SunOS 4.1.4 was the last version of the BSD based SunOS for the SPARC platform.  I had received an email earlier asking if Qemu could run SunOS.  Earlier it was ‘capable’ however there were issues with the serial ports.  And the framebuffer stuff that the SUN Proms recognized was never mainlined (please tell me I’m wrong?).

But then with a quick google search I came across this wikibook page with detailed instructions on how to install SunOS 4.1.4.

SunOS
SunOS on Qemu 1.7.0rc2

So I quickly built a sparc version of Qemu 1.7.0rc2, and followed the instructions.  I was amazed that now we are able to boot off the CD (still attached as a HD though) but label the main hard disk, and install SunOS.  I have to say it is very impressive.

Another hint I came across is the more correct way to boot the Sparc Station 20’s

-bios /usr/local/share/qemu/ss20_v2.25_rom -M SS-20 -smp 2,cores=4 -cpu “TI SuperSparc 60”

Sadly there is no graphical output, but the PROM won’t crash.  I think you can have 512MB of ram on the SS-20.

Qemu vs KVM with Novell Netware 3.12

So I received an interesting tip, talking about the latest Qemu version, when it was mentioned that it isn’t the hardware that is at fault with Netware not running, but rather something in the emulated CPU.

> [DATA]
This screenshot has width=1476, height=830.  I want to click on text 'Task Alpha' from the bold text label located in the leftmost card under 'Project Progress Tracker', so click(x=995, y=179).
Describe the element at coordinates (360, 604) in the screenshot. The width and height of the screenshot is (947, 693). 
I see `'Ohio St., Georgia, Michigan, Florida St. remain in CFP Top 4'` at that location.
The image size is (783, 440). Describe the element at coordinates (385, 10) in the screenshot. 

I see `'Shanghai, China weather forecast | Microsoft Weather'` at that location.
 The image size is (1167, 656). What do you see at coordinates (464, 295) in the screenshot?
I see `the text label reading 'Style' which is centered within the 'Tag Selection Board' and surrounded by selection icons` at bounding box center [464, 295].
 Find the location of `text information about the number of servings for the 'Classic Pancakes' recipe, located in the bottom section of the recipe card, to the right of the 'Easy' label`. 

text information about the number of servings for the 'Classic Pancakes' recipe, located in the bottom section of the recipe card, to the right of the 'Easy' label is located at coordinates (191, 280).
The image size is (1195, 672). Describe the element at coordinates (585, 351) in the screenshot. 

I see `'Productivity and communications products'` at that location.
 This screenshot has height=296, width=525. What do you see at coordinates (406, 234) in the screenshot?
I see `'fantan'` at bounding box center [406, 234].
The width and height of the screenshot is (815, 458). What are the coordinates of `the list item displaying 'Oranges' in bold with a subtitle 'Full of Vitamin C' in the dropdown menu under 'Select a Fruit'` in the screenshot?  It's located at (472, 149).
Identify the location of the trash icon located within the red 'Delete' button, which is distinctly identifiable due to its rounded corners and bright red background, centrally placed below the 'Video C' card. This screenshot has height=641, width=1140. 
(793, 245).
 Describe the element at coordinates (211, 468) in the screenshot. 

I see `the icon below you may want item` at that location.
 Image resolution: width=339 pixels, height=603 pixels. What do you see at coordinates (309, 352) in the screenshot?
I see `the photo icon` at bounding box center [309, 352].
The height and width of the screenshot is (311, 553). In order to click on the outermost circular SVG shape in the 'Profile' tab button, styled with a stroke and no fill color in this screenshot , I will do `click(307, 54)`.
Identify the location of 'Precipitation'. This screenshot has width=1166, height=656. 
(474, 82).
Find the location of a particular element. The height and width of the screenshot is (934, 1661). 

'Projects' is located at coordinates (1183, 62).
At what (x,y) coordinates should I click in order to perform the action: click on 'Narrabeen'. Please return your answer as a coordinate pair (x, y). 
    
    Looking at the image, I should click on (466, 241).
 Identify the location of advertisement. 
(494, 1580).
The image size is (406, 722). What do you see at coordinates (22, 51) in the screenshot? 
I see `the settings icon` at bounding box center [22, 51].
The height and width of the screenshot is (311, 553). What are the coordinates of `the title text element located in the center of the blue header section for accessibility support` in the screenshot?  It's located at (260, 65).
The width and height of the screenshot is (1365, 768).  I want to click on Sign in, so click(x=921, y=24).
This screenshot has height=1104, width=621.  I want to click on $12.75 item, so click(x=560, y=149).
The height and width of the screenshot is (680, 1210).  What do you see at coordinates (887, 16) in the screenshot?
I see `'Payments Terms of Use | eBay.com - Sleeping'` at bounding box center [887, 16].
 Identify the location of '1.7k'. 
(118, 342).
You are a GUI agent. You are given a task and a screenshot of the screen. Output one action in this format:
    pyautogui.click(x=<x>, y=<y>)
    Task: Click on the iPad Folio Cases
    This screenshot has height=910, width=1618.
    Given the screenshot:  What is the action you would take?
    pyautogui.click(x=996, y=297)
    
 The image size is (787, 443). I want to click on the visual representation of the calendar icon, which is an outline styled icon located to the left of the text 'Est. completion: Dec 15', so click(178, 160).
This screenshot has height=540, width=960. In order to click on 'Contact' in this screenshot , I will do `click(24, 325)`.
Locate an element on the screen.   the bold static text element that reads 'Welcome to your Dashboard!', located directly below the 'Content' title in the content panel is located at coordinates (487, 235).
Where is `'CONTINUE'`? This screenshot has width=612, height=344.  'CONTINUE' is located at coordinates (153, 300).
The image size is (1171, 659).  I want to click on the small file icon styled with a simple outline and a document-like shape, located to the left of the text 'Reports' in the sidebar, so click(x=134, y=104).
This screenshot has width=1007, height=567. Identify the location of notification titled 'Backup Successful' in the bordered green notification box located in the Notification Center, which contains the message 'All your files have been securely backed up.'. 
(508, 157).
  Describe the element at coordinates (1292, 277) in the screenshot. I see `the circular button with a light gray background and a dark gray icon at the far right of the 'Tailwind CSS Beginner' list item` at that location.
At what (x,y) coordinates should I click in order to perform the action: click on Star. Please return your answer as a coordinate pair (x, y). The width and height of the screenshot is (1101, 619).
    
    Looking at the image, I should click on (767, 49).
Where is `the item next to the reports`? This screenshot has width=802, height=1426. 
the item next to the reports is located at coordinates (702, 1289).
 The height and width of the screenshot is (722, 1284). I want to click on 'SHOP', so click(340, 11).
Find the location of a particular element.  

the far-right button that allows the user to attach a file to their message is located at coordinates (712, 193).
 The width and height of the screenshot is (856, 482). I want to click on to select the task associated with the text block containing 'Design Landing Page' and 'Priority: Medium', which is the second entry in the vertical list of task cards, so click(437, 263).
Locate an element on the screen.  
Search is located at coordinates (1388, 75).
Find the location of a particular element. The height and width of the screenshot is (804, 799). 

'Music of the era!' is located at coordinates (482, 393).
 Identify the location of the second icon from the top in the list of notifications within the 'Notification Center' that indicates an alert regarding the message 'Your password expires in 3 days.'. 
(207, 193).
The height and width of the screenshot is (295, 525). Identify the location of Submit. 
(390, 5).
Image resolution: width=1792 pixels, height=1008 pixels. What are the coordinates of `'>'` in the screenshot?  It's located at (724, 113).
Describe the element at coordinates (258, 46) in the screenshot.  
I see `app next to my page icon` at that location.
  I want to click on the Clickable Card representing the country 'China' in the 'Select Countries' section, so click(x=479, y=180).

> [EXERCISE REQUIREMENTS]
**a)** Translate this sentence from the SunOS post into Spanish: "Sadly there is no graphical output, but the PROM won’t crash."
**b)** Write out the part of the SunOS post starting at "But then with" and ending at "on the SS-20.".
The data has no connection to the SunOS post.

> [EXPECTED RESPONSES]
**a)** Lamentablemente no hay salida gráfica, pero la PROM no se bloquea.

**b)**
But then with a quick google search I came across this wikibook page with detailed instructions on how to install SunOS 4.1.4.

SunOS
SunOS on Qemu 1.7.0rc2

So I quickly built a sparc version of Qemu 1.7.0rc2, and followed the instructions.  I was amazed that now we are able to boot off the CD (still attached as a HD though) but label the main hard disk, and install SunOS.  I have to say it is very impressive.

Another hint I came across is the more correct way to boot the Sparc Station 20’s

-bios /usr/local/share/qemu/ss20_v2.25_rom -M SS-20 -smp 2,cores=4 -cpu “TI SuperSparc 60”

Sadly there is no graphical output, but the PROM won’t crash.  I think you can have 512MB of ram on the SS-20.